%%

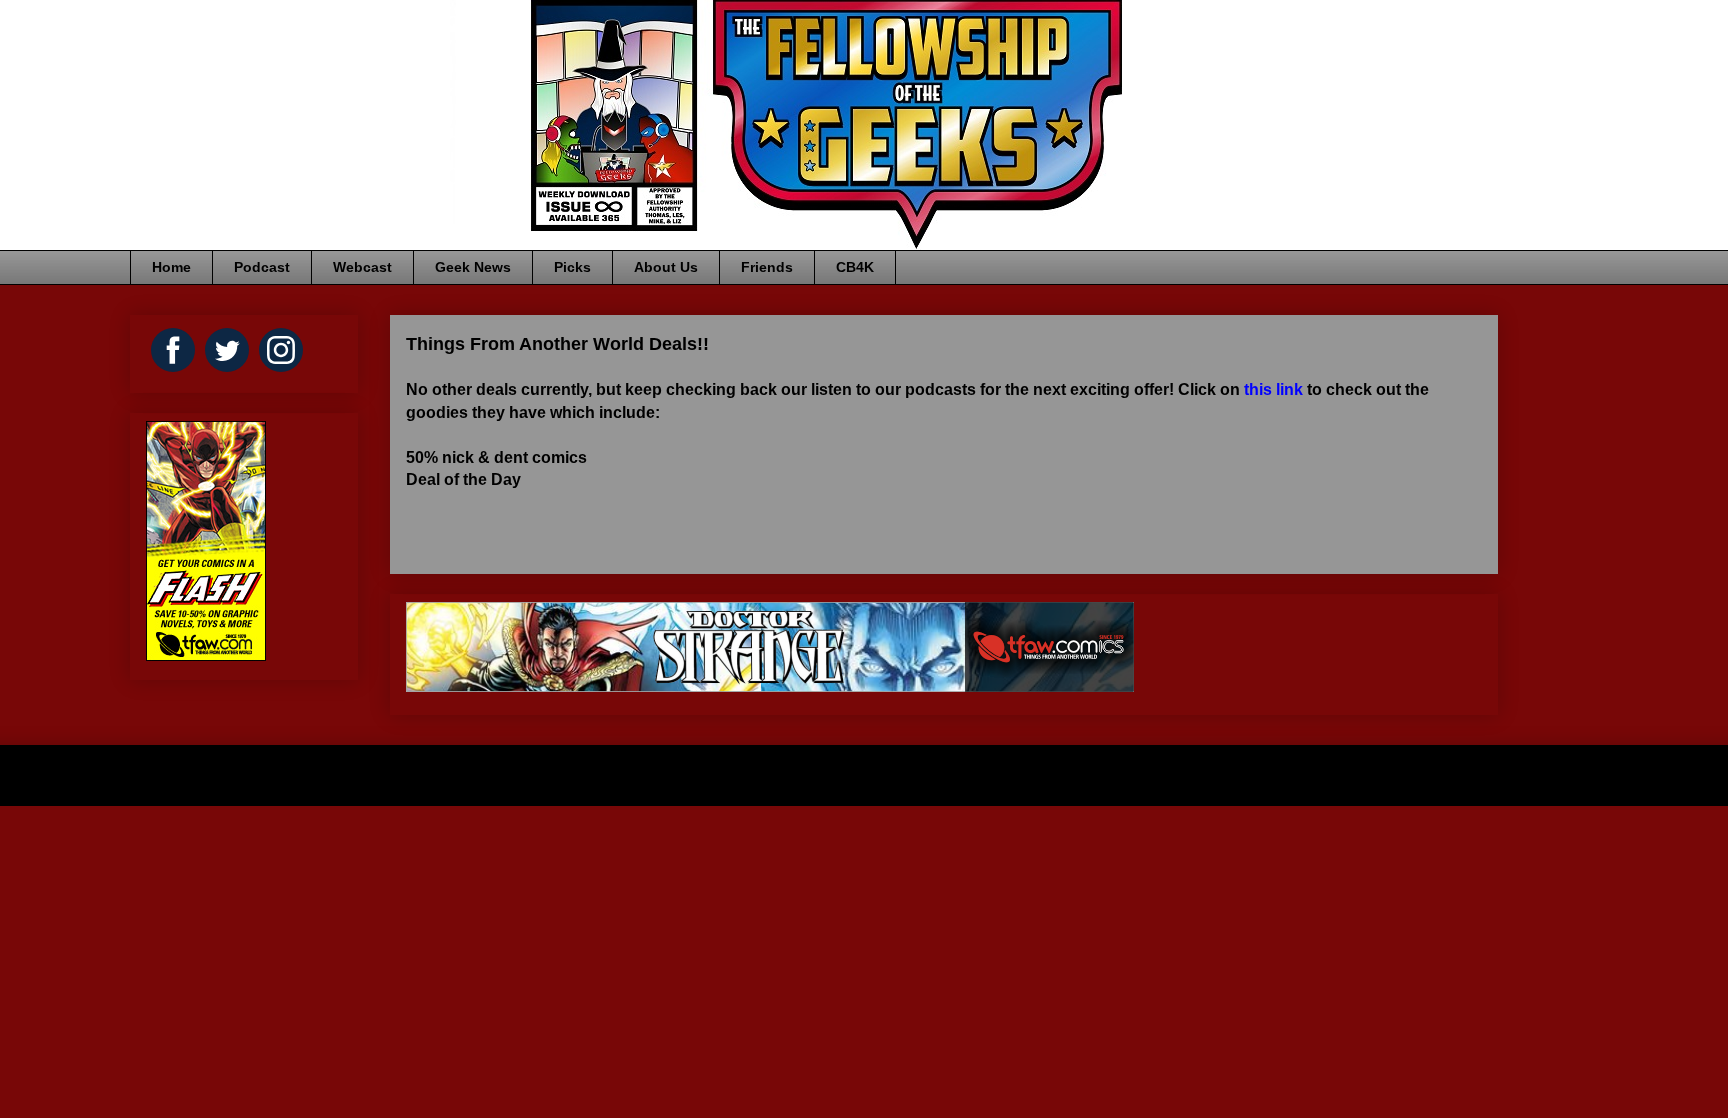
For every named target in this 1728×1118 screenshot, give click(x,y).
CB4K (855, 267)
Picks (572, 267)
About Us (666, 267)
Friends (767, 267)
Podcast (262, 267)
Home (171, 267)
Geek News (473, 267)
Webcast (362, 267)
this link (1273, 389)
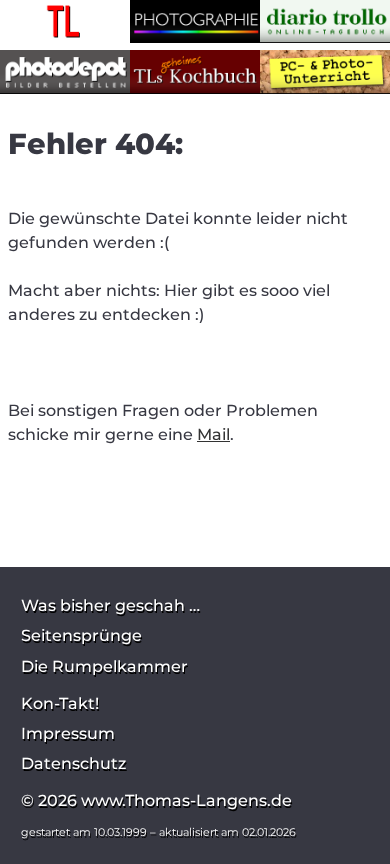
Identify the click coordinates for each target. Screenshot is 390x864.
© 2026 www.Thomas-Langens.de (156, 800)
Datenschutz (73, 763)
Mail (213, 434)
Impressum (68, 733)
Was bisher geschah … (110, 605)
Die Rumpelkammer (104, 666)
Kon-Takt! (60, 703)
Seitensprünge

%%

## Exercise prompt:
Please output all the records above exactly, leaving out every picture.

## Solution to this problem:
For every named target in this 1728×1118 screenshot, give click(x,y).
CB4K (855, 267)
Picks (572, 267)
About Us (666, 267)
Friends (767, 267)
Podcast (262, 267)
Home (171, 267)
Geek News (473, 267)
Webcast (362, 267)
this link (1273, 389)
Identify the click coordinates for each target. Screenshot is 390x864.
© 2026 www.Thomas-Langens.de (156, 800)
Datenschutz (73, 763)
Mail (213, 434)
Impressum (68, 733)
Was bisher geschah … (110, 605)
Die Rumpelkammer (104, 666)
Kon-Takt! (60, 703)
Seitensprünge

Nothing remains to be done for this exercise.